В какой-то степени для того, в каком состоянии находится сегодня «мидоведение», показательны слова М. Абулафии, открывающие его редакторское предисловие к одному из недавних сборников критических работ о Миде: «Я никоим образом не собираюсь дать окончательное научное прочтение зрелой мысли Мида, которое, даже если и возможно, потребовало бы отдельной существенной работы»[51]. Так же, как и корпус работ Мида, освоение его идей сохраняло вплоть до последнего времени незавершенность. И, опять же, такая незавершенность свойственна любой «живой» классике, однако в случае Мида она присутствует в избыточном, гипертрофированном, чуть ли не экстравагантном виде.

Прагматизм и «Философия настоящего»

В каком-то смысле, мы не будем здесь отступать от традиции неокончательности, сложившейся в рассмотрении идей Мида. Во всяком случае, не будем пытаться сделать то, от чего уходят в своих вступительных статьях к «Философии настоящего» Мерфи и Дьюи, тем более что в предисловии Мерфи основные идеи книги представлены вполне ясно и связно. Детальный систематический обзор философии Мида не может входить в задачи небольшого по объему послесловия. Вместо этого мы обратимся к другой задаче: поместить «Философию настоящего» в контекст философии Мида как того целого, частью которого она так или иначе является. При этом мы исходим из того, что этот контекст как каркас, в котором развертывается поздняя мысль Мида, в целом довольно устойчив.

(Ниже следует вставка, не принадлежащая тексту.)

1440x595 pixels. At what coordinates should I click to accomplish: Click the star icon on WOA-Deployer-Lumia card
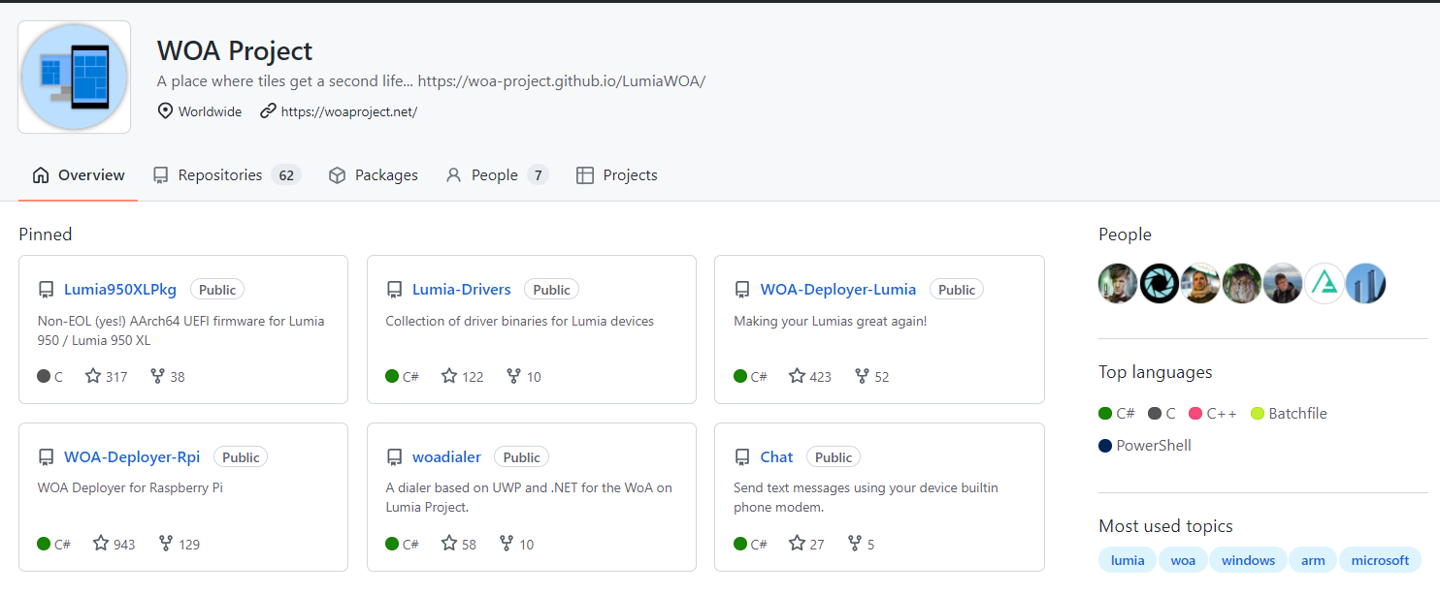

Центральные понятия в философии Мида — «опыт» и «поведение». В соответствии с общими посылками прагматизма, мир, в котором мы живем и действуем, который мы каким-то образом знаем, о котором мы можем думать и говорить, который мы можем при каких-то обстоятельствах делать предметом своих исследований, — это мир, данный нам в опыте. Мид никогда не ставит под сомнение, что за этой данностью в опыте что-то стоит[52], и это что-то даже неизменно проявляет себя в опыте как сопротивление; однако в этой трансцендентности мы не живем и не действуем, и спекуляции о ней лишены всякого практического значения. Позиция Мида в этом отношении не просто антиметафизична, а подчеркнуто антиметафизична. Практически значимое познание может быть направлено и всегда направлено именно на этот мир. Только этот мир интересен нам с практической точки зрения в нашей познавательной деятельности, как обыденной, так и научной[53].

Опыт неотделим от практический деятельности организмов в их среде, т. е. от их взаимодействия с этой средой. Организмы (или, как предпочитает говорить Мид, «живые формы», или просто «формы») и их среда являются аспектами процесса взаимодействия и обретают определенность, т. е. становятся такими, какие они есть, в этом процессе[54]. Любая деятельность живых форм, со всеми свойствами этих форм и этой деятельности, должна рассматриваться в контексте этого объемлющего процесса, в который включена и среда со всеми ее свойствами. Опыт же, в каком-то смысле, соразмерен этому процессу взаимодействия.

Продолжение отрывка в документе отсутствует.